━━━━━ Data for analysis

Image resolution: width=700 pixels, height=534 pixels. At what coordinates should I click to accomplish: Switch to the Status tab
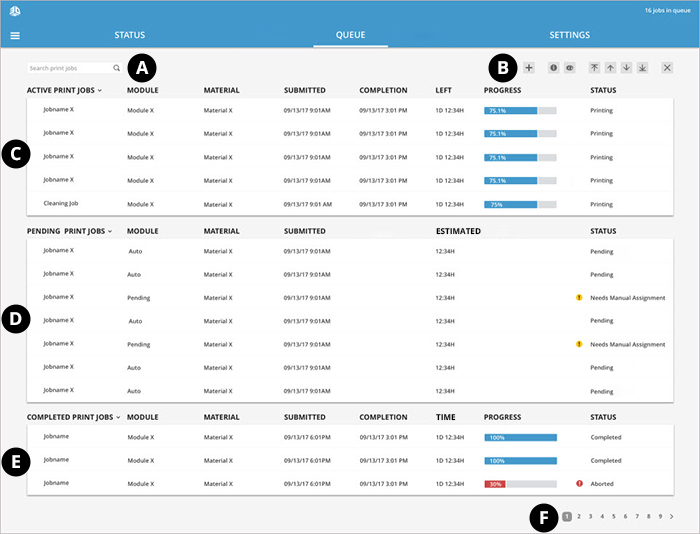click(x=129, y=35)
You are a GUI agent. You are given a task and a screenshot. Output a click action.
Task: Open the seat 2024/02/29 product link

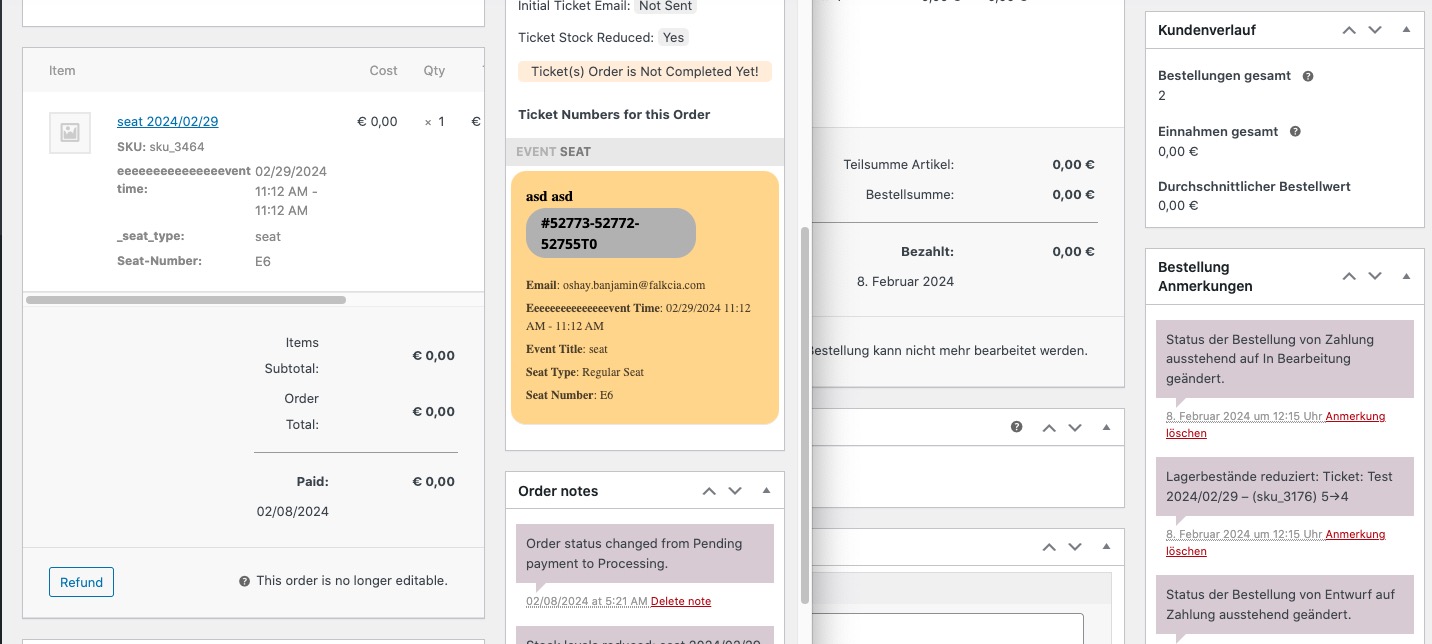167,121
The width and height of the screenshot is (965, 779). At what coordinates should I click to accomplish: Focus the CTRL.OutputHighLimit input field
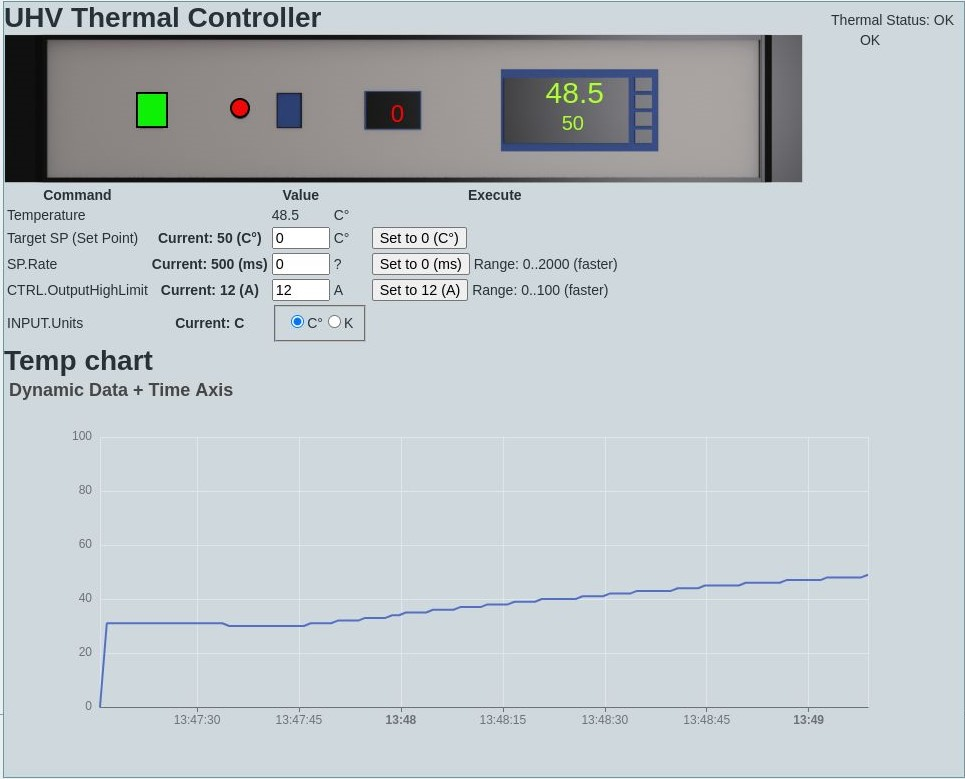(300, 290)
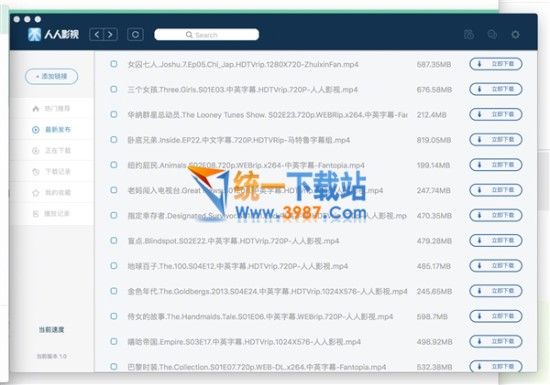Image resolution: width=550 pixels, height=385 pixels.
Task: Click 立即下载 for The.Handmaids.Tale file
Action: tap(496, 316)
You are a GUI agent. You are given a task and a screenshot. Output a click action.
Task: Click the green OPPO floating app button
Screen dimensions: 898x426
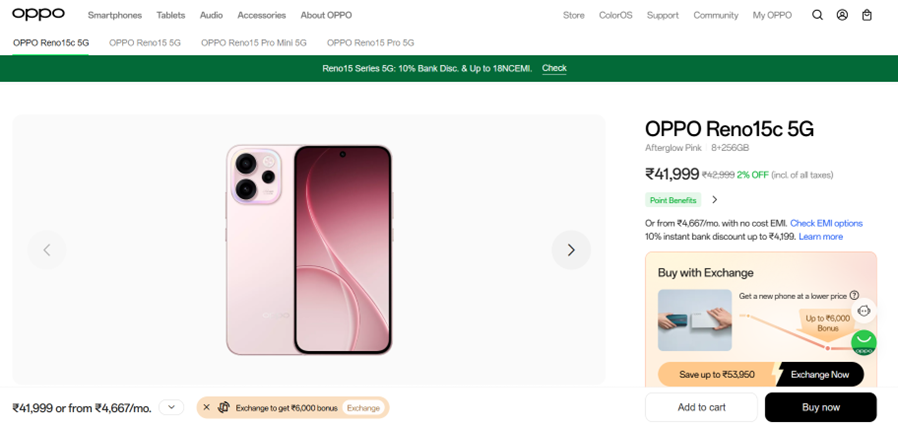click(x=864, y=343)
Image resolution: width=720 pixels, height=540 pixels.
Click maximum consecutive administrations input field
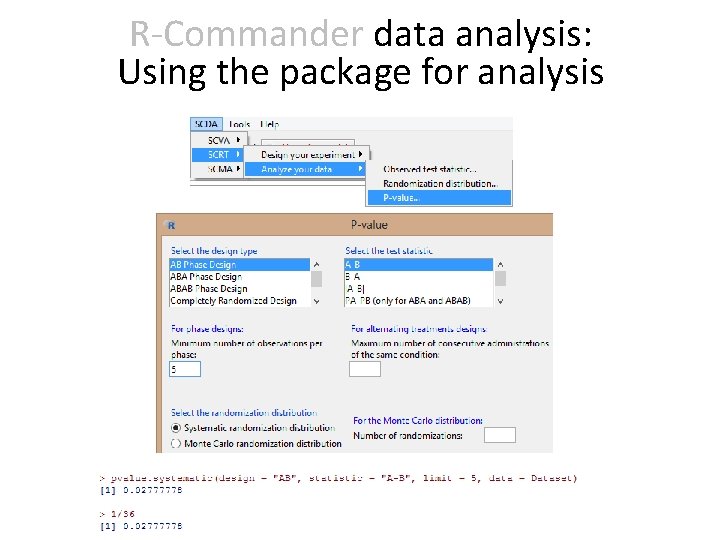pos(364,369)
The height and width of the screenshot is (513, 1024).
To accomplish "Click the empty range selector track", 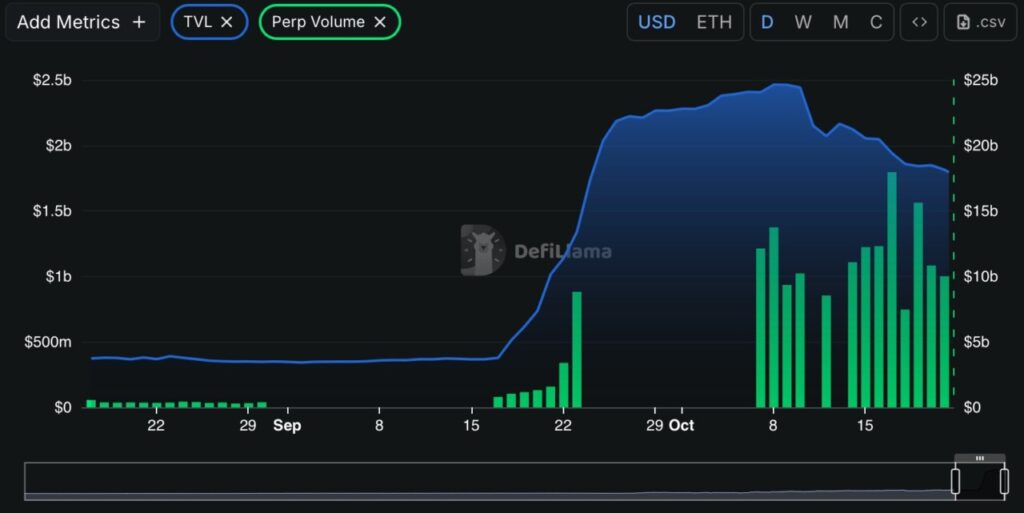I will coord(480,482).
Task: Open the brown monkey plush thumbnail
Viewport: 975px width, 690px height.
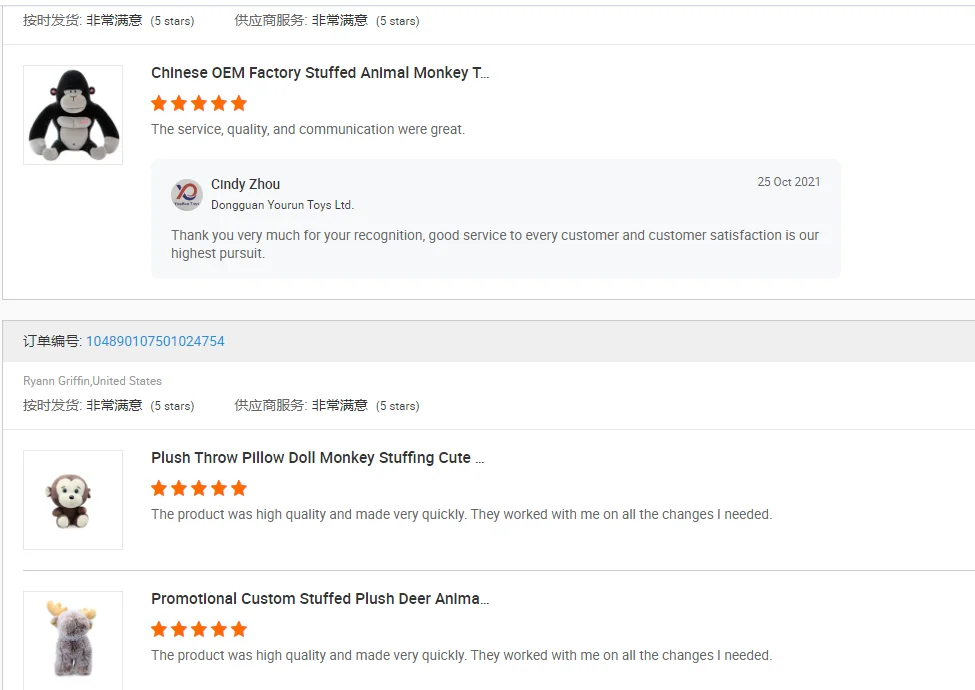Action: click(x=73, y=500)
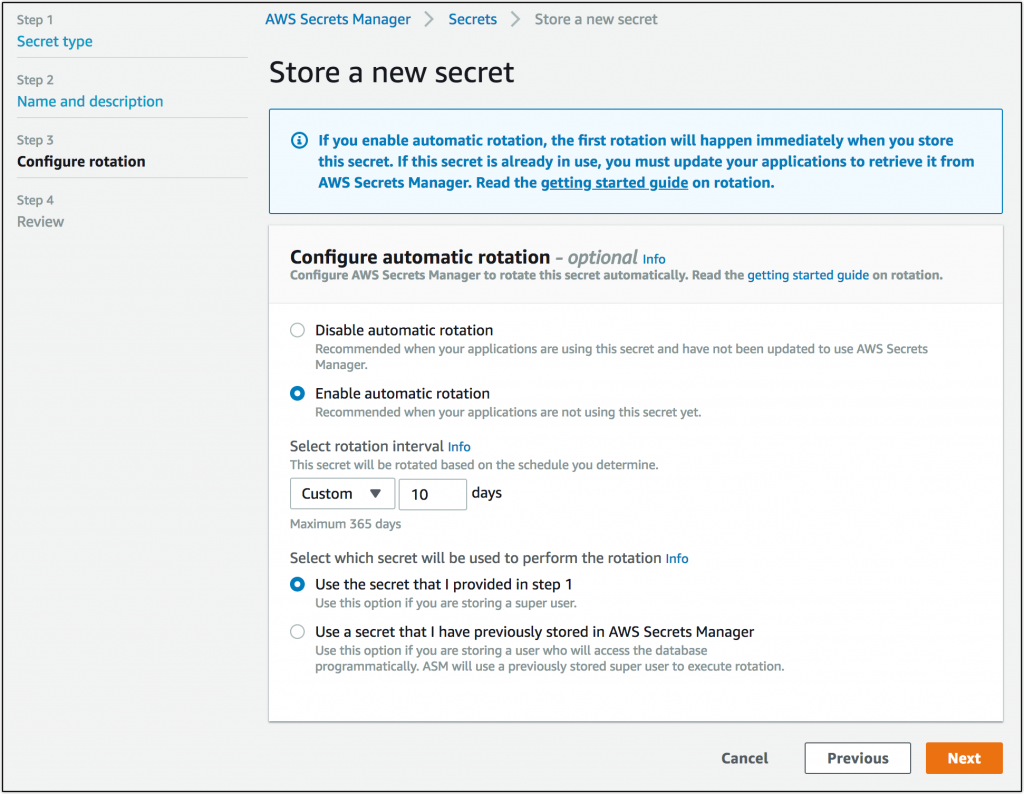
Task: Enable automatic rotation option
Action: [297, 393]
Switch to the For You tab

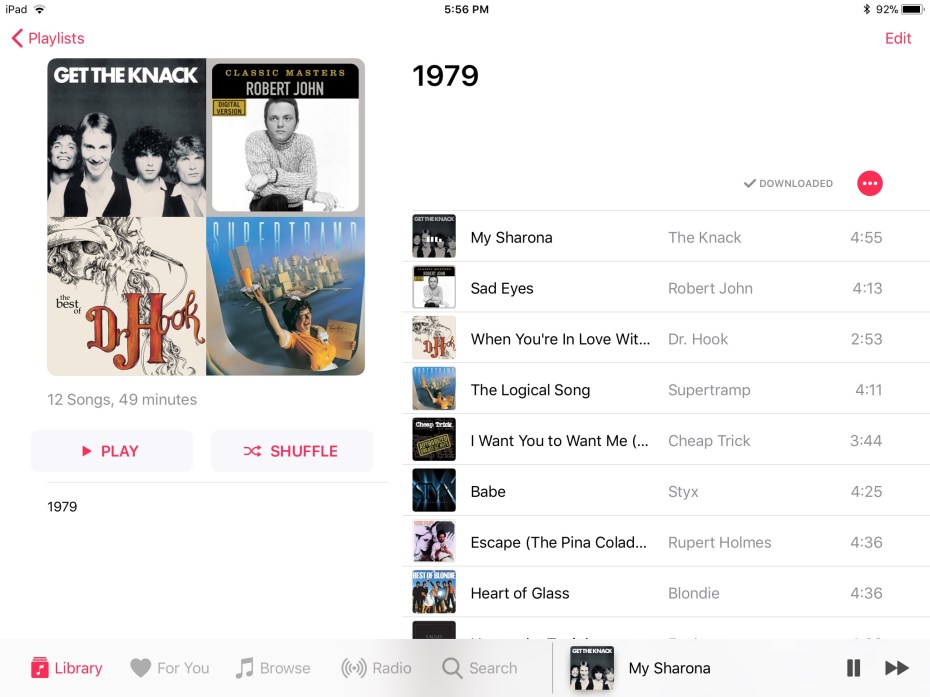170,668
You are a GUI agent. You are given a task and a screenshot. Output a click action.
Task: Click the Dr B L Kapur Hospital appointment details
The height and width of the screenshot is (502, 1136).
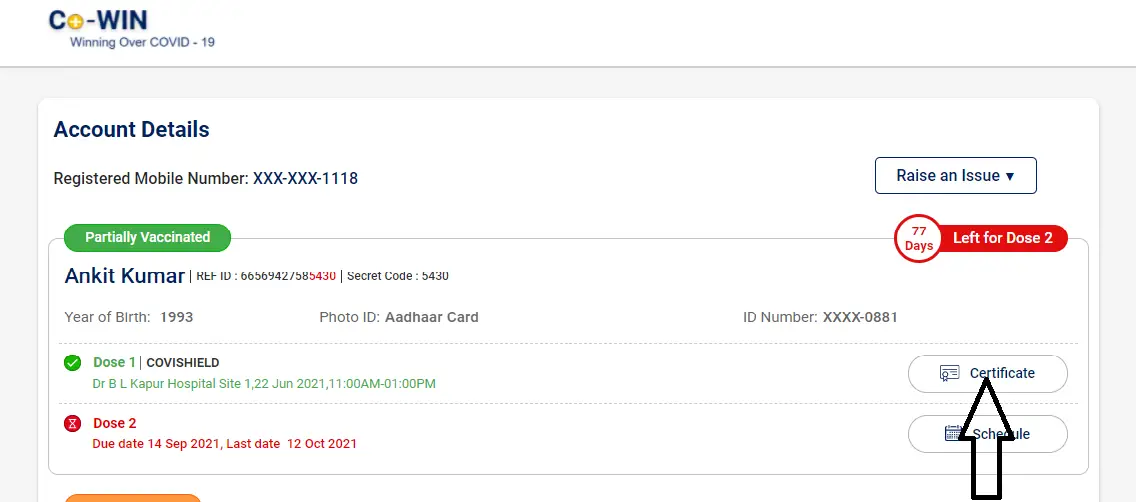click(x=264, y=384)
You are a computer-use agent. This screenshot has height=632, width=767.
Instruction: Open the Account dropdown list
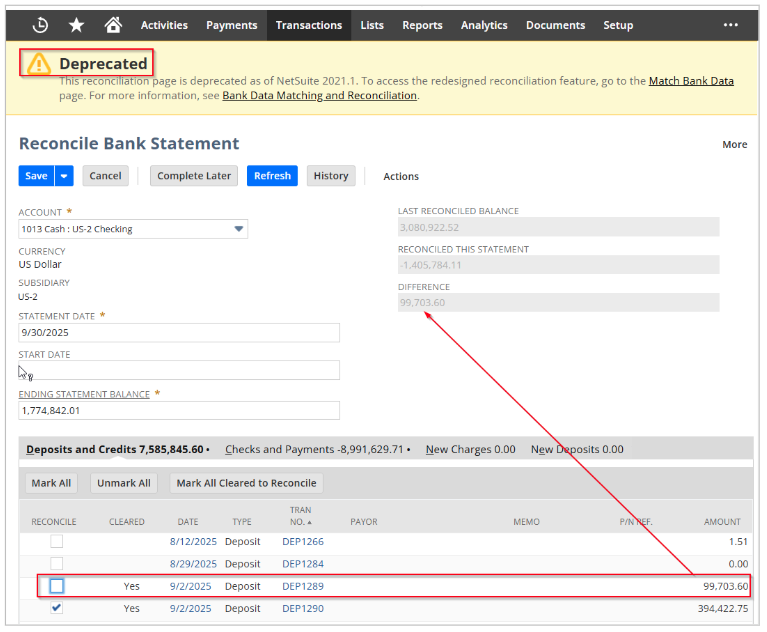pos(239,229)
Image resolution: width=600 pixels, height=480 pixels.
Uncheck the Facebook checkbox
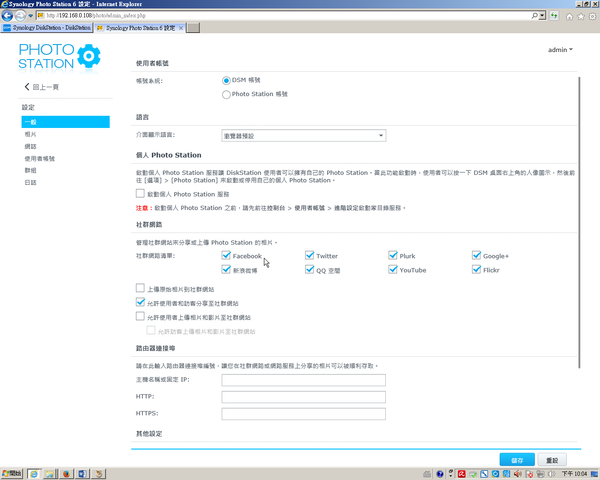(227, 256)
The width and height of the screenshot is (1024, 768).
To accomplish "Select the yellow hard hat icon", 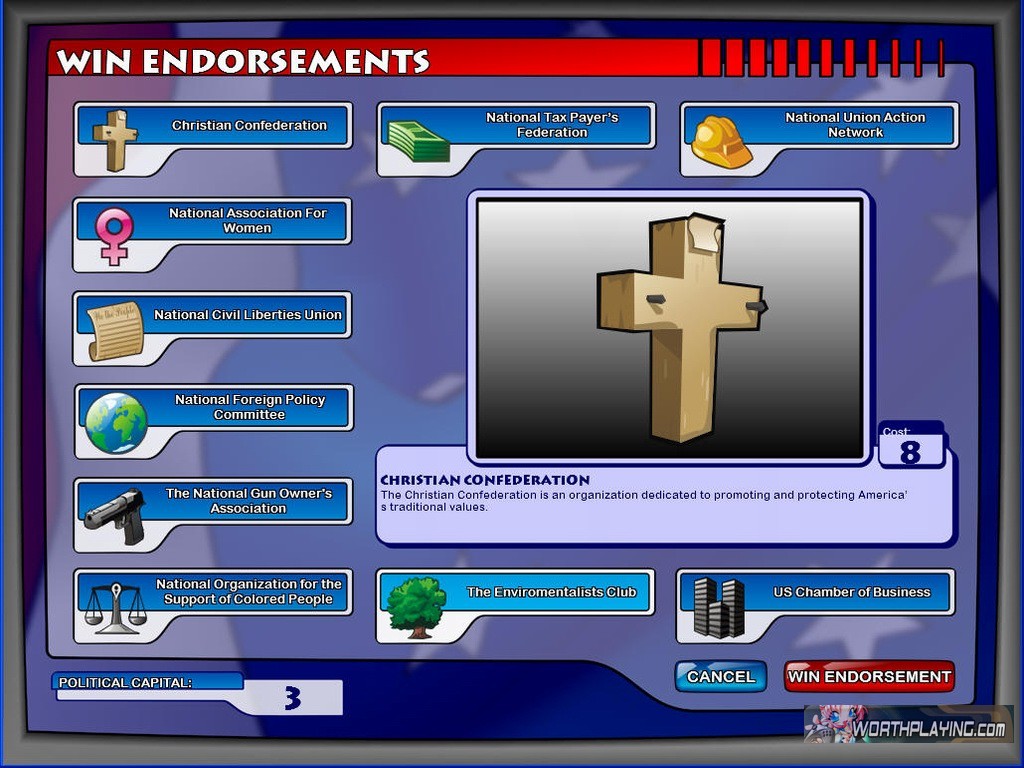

━━━━━━━━━━

What to produce
Omit the pictures and write out the lines above from the one with "Instruction: Open the Account dropdown list" through the last, unchanged.

Completed exercise
Instruction: Open the Account dropdown list
pos(239,229)
Image resolution: width=600 pixels, height=480 pixels.
Uncheck the Facebook checkbox
(227, 256)
The width and height of the screenshot is (1024, 768).
To accomplish "Select the yellow hard hat icon", 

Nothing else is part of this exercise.